REQUIREMENTS: Convert the stretch from the start of the records through the line containing "I will pos(30,338)." into a numbered list, leaving out any blank lines.

MATERIAL SHOWN:
- - - -

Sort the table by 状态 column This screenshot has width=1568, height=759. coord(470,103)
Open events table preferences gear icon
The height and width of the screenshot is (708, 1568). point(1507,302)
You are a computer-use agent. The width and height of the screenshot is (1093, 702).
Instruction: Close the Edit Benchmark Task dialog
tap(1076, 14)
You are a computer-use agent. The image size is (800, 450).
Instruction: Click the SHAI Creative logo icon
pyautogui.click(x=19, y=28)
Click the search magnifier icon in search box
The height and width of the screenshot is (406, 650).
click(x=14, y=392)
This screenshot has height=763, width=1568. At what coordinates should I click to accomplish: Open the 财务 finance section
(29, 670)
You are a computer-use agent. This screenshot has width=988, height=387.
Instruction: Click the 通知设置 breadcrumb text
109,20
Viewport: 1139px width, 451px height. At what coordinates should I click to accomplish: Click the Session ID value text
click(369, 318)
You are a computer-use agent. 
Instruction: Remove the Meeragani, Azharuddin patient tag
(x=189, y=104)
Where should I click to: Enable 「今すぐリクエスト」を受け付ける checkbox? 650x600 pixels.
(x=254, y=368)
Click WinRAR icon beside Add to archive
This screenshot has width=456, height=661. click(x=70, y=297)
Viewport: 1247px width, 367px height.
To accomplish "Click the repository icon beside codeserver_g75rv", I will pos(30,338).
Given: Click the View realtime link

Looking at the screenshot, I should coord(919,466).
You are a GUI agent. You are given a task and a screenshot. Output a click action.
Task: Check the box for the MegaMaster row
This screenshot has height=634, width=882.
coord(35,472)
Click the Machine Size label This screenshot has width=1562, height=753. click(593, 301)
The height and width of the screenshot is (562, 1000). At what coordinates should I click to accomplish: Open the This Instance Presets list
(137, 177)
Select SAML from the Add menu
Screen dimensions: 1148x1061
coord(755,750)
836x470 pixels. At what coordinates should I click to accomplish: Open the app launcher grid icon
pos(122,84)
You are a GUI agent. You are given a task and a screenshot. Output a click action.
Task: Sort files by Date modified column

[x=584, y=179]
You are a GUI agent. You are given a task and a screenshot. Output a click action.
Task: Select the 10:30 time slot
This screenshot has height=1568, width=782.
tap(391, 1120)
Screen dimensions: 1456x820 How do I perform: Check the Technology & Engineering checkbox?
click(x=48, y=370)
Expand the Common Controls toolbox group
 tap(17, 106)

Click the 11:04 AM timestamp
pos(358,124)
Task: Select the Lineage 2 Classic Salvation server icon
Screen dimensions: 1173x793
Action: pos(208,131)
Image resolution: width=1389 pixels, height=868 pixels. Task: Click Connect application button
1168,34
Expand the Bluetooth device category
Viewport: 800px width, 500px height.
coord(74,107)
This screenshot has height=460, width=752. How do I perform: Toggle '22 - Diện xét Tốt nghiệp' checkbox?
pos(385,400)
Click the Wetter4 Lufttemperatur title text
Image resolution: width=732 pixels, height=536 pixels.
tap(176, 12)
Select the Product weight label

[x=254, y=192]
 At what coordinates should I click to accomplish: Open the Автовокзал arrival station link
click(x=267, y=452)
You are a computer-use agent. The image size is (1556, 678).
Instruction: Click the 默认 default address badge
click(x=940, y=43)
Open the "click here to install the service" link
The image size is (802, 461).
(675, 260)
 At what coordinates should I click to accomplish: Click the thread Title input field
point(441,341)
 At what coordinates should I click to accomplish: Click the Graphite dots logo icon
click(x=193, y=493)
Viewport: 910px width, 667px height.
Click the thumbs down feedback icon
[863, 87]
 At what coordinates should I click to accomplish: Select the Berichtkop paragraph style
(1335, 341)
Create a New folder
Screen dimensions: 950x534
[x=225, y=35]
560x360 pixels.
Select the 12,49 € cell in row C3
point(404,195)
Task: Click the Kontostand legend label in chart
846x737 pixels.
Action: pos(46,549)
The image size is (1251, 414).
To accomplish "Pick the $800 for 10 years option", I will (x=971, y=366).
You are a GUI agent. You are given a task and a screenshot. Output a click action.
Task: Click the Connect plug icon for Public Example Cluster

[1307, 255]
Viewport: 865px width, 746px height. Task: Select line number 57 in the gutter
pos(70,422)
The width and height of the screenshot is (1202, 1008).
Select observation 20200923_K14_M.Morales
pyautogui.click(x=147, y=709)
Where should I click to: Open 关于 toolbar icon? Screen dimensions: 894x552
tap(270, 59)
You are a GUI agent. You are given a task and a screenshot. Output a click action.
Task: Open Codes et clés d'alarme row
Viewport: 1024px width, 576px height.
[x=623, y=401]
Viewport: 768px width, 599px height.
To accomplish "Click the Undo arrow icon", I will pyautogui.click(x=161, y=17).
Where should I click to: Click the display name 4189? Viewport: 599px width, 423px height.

- - - -

RESPONSE:
1. Sort the table by 状态 column This screenshot has width=1568, height=759. coord(470,103)
2. Open events table preferences gear icon
3. The height and width of the screenshot is (708, 1568). point(1507,302)
4. You are a computer-use agent. The width and height of the screenshot is (1093, 702).
5. Instruction: Close the Edit Benchmark Task dialog
6. tap(1076, 14)
7. You are a computer-use agent. The image size is (800, 450).
8. Instruction: Click the SHAI Creative logo icon
9. pyautogui.click(x=19, y=28)
10. Click the search magnifier icon in search box
11. The height and width of the screenshot is (406, 650).
12. click(x=14, y=392)
13. This screenshot has height=763, width=1568. At what coordinates should I click to accomplish: Open the 财务 finance section
14. (29, 670)
15. You are a computer-use agent. This screenshot has width=988, height=387.
16. Instruction: Click the 通知设置 breadcrumb text
17. 109,20
18. Viewport: 1139px width, 451px height. At what coordinates should I click to accomplish: Click the Session ID value text
19. click(369, 318)
20. You are a computer-use agent. 
21. Instruction: Remove the Meeragani, Azharuddin patient tag
22. (x=189, y=104)
23. Where should I click to: Enable 「今すぐリクエスト」を受け付ける checkbox? 650x600 pixels.
24. (x=254, y=368)
25. Click WinRAR icon beside Add to archive
26. This screenshot has width=456, height=661. click(x=70, y=297)
27. Viewport: 1247px width, 367px height.
28. To accomplish "Click the repository icon beside codeserver_g75rv", I will pos(30,338).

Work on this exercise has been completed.